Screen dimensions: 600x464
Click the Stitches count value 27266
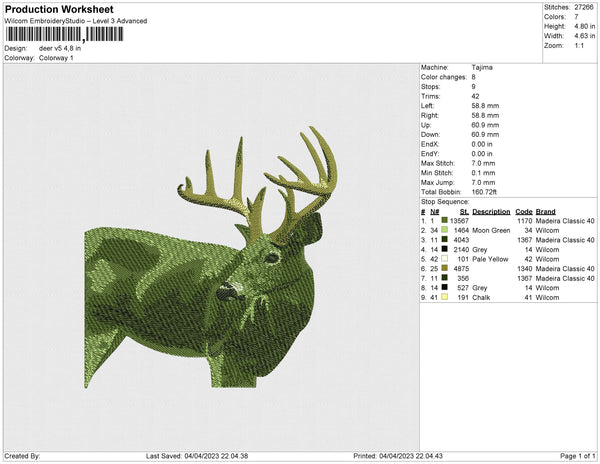coord(585,6)
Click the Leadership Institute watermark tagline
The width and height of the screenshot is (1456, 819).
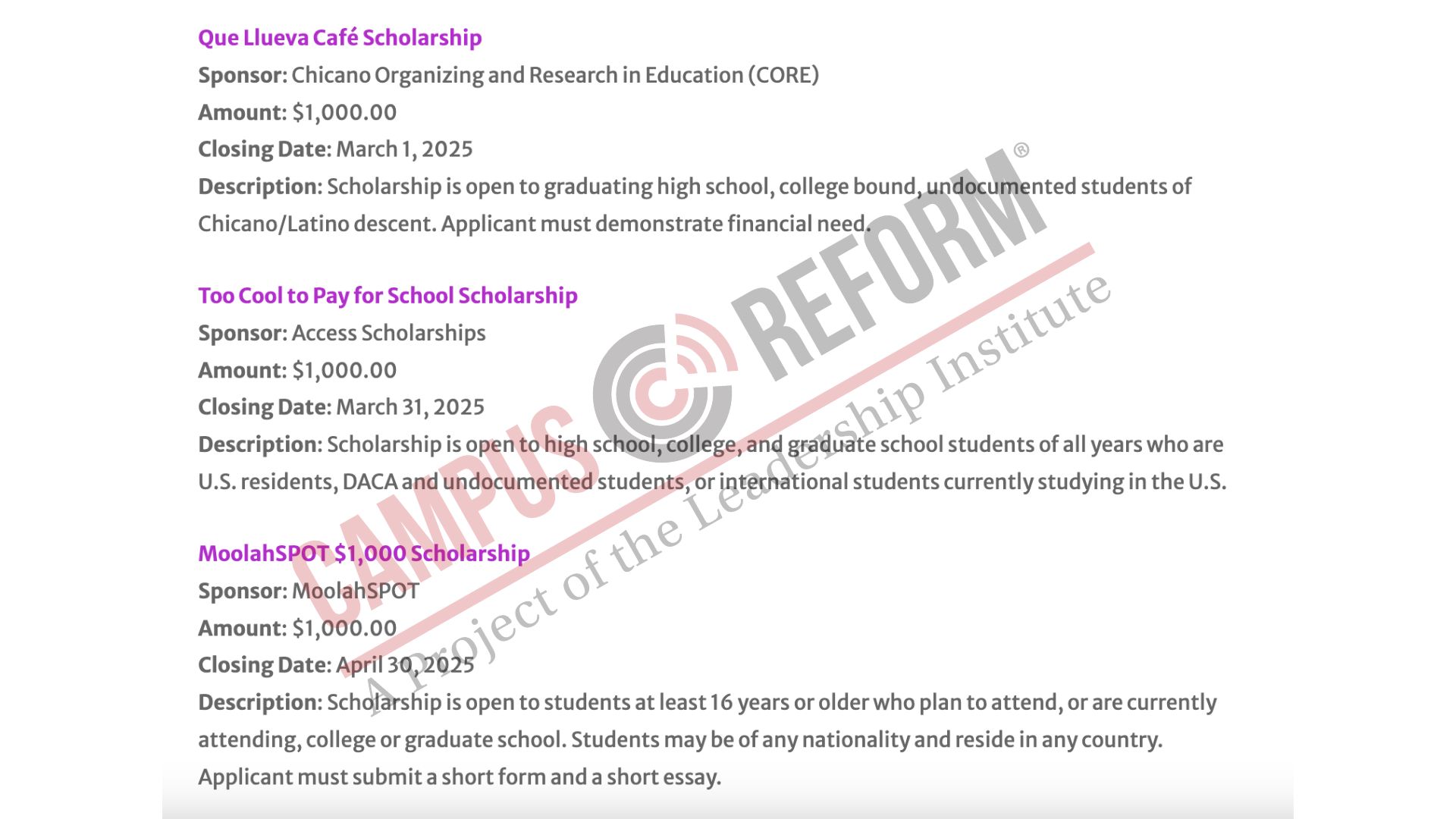coord(736,493)
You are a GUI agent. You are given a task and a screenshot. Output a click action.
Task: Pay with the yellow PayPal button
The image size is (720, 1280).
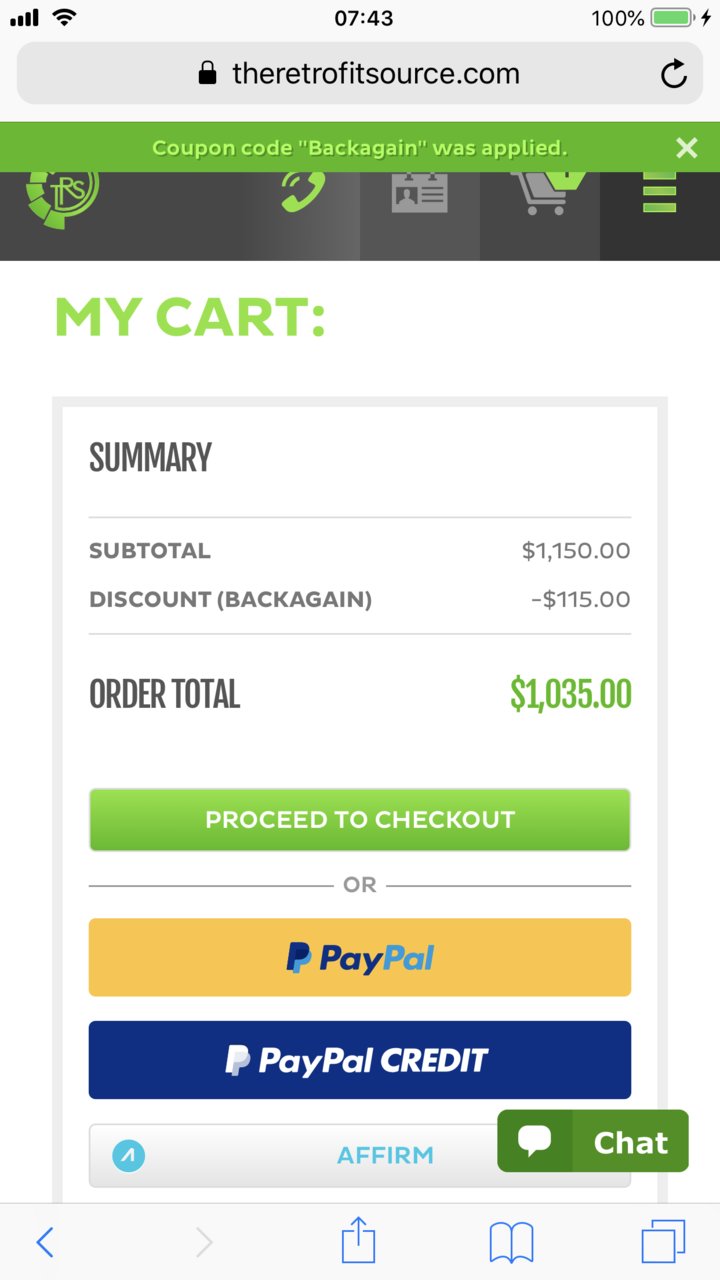click(x=360, y=957)
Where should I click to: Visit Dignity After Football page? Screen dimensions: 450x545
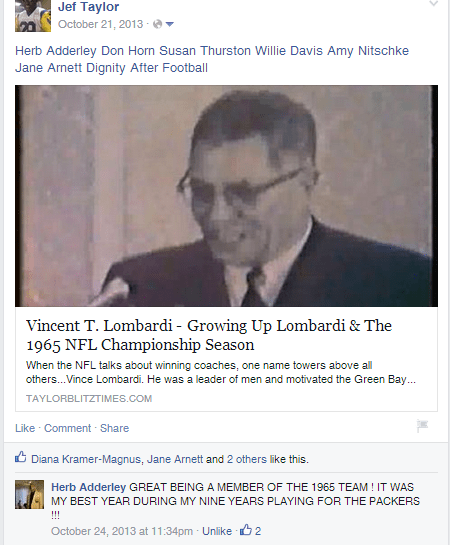click(147, 68)
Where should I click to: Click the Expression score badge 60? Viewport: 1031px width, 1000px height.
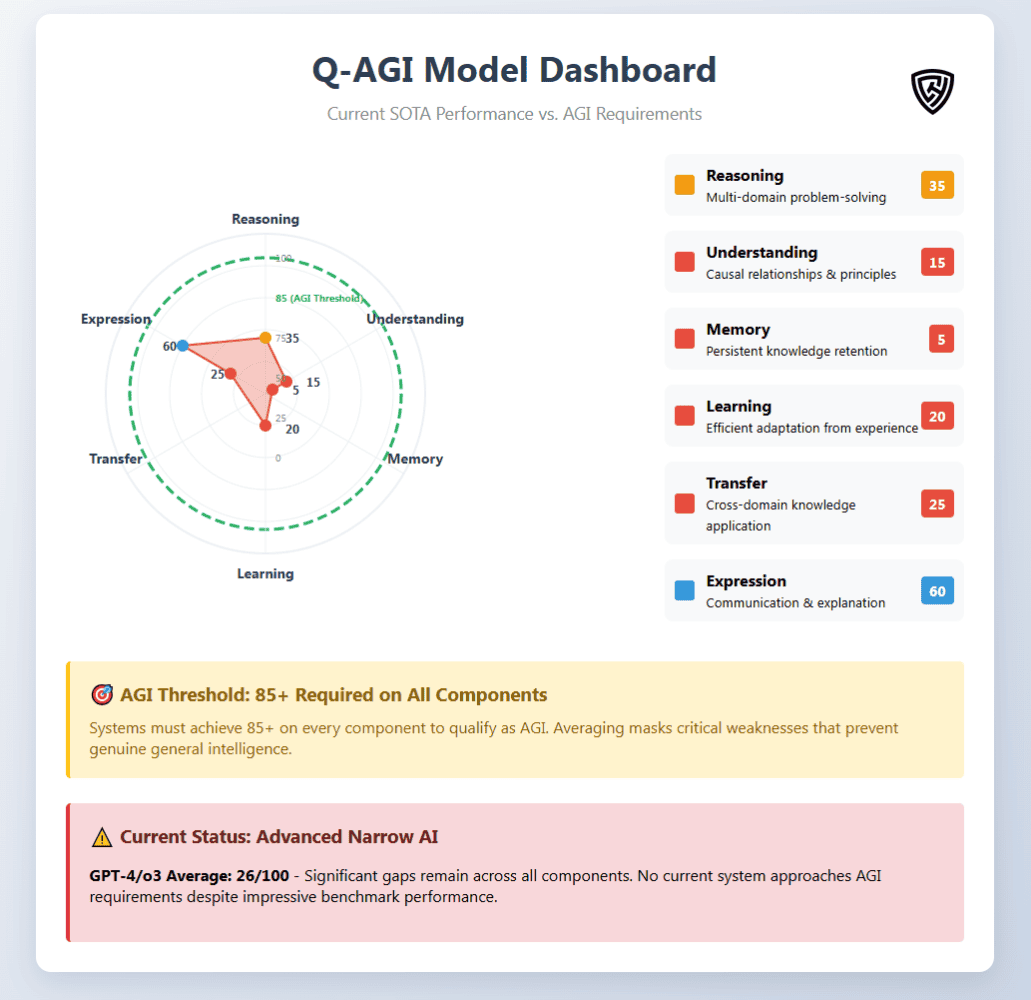pyautogui.click(x=937, y=591)
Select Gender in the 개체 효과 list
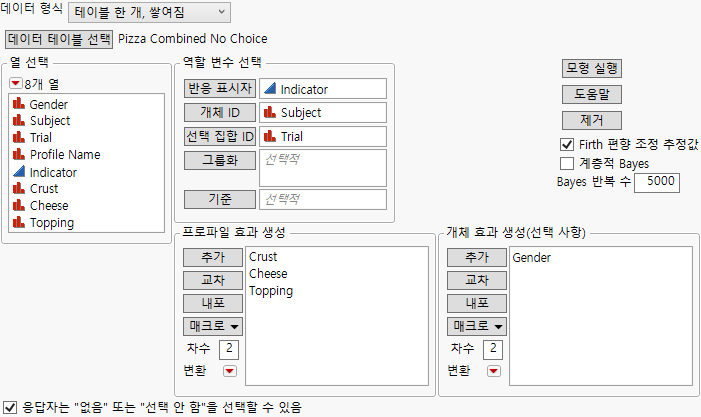Image resolution: width=701 pixels, height=417 pixels. pyautogui.click(x=531, y=258)
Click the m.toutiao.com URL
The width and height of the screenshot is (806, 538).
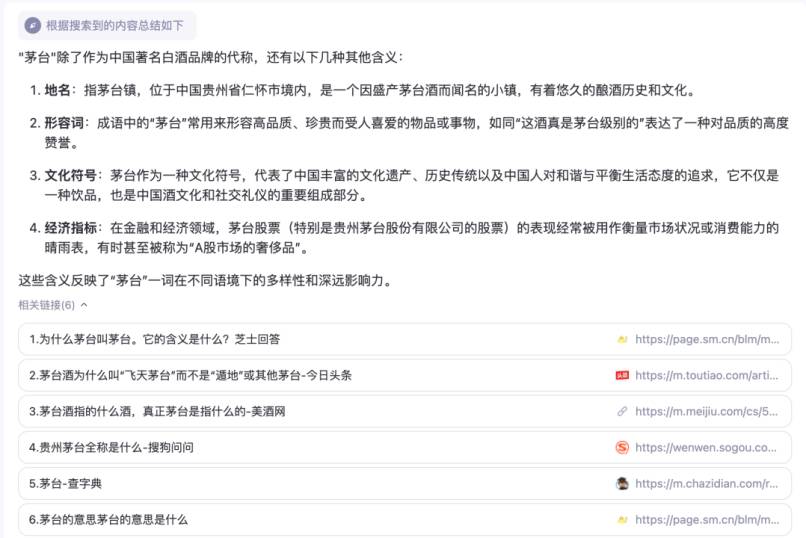coord(706,375)
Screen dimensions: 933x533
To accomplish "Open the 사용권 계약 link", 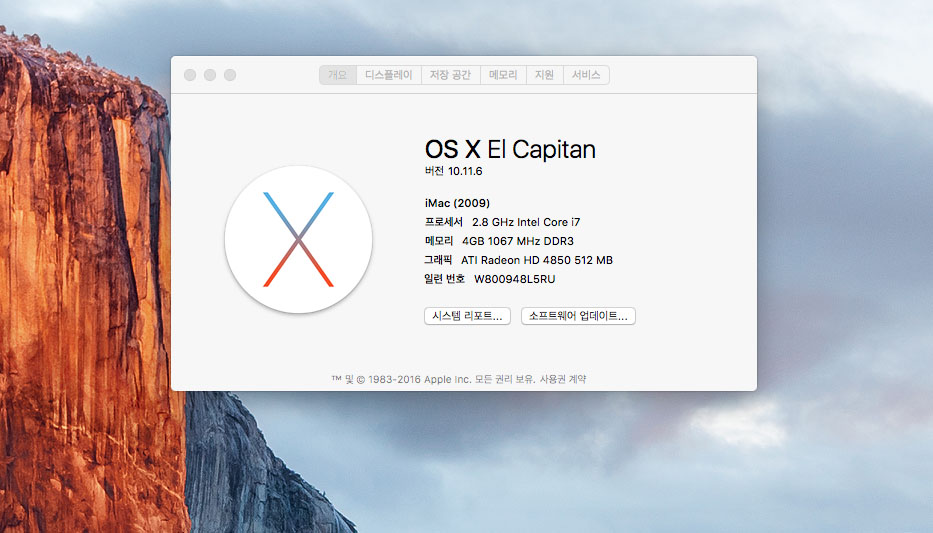I will coord(563,379).
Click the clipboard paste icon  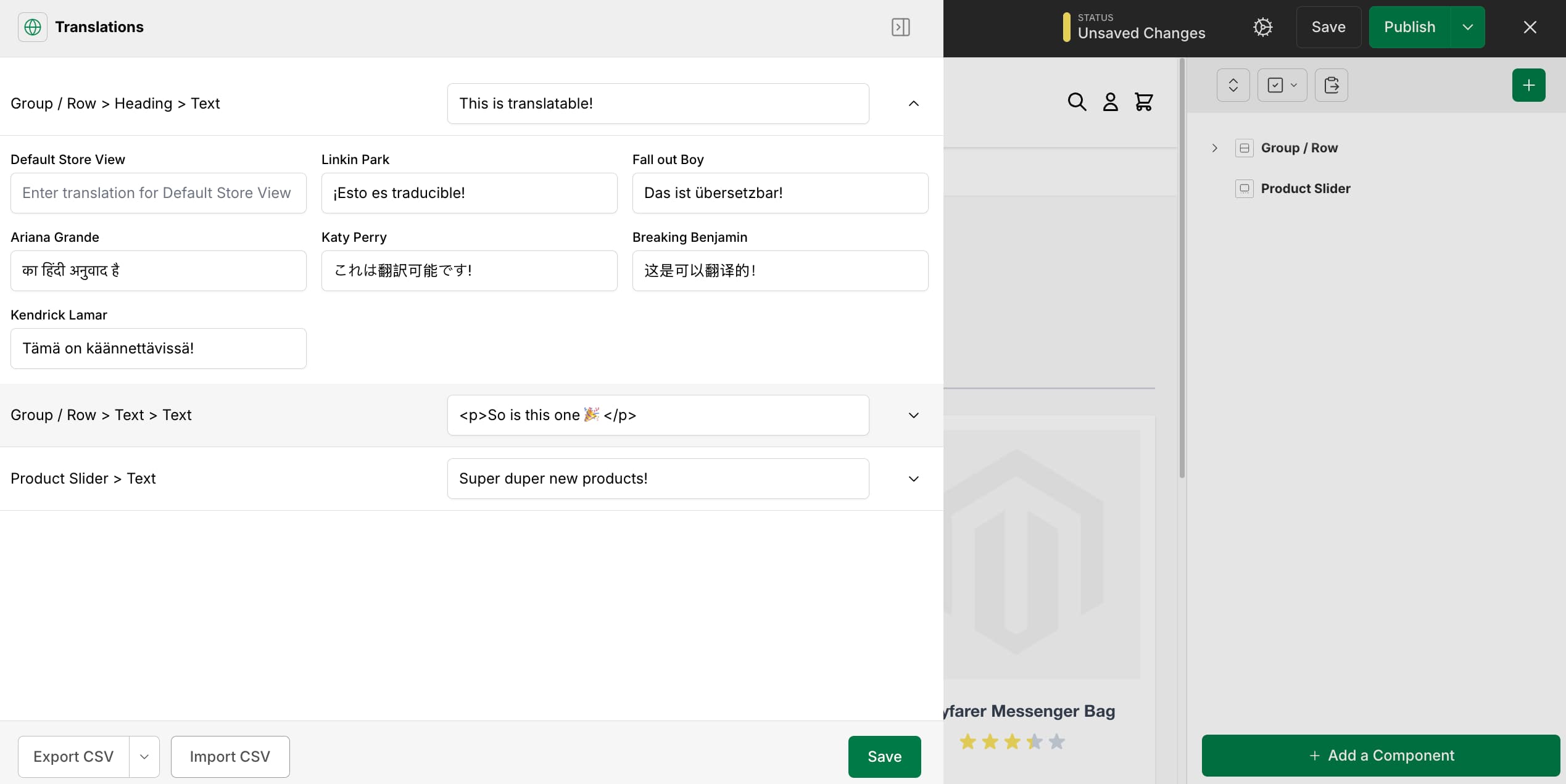coord(1331,85)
● ● ● ●
### Exercise prompt
Write out the lines of the listing above word for word, starting at the line that contains "You are a GUI" and ending at the line that contains "click(147, 68)", both included. Leave the pictures out.

### Final result
You are a GUI agent. You are given a task and a screenshot. Output a click action.
Task: Pay with the yellow PayPal button
The image size is (720, 1280).
click(x=360, y=957)
Where should I click to: Visit Dignity After Football page? Screen dimensions: 450x545
click(147, 68)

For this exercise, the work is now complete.